#### [Aim of the task]
What lines below include the word "menu"? Copy each one.

+ + + +

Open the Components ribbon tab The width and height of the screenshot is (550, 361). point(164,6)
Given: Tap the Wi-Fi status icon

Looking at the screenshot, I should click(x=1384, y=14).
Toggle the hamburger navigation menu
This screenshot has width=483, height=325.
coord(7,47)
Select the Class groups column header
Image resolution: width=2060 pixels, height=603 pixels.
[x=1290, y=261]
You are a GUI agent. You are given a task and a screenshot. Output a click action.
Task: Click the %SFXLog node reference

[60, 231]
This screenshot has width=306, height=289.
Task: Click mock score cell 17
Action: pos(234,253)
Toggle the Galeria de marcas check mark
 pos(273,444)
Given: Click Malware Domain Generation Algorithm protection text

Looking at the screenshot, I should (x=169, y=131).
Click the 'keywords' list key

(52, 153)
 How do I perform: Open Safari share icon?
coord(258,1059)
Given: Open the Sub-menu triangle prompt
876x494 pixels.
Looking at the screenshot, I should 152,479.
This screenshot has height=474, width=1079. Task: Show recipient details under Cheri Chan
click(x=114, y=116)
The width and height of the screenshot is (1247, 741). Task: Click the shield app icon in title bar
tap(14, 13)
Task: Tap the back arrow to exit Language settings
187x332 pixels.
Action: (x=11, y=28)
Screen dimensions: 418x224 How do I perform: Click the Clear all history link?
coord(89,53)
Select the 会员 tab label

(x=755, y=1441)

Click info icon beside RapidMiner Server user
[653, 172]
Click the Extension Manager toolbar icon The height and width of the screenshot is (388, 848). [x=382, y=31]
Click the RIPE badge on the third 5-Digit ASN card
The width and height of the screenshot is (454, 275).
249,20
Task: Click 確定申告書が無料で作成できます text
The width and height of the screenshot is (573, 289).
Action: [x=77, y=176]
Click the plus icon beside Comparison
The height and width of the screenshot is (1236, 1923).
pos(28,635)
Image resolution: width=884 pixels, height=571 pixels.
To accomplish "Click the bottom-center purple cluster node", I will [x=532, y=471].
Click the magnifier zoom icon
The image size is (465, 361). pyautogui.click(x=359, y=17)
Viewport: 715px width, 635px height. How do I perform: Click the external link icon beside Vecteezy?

+ + + +

#### [Exercise solution]
Toggle the hamburger navigation menu
Given: Open the Sub-menu triangle prompt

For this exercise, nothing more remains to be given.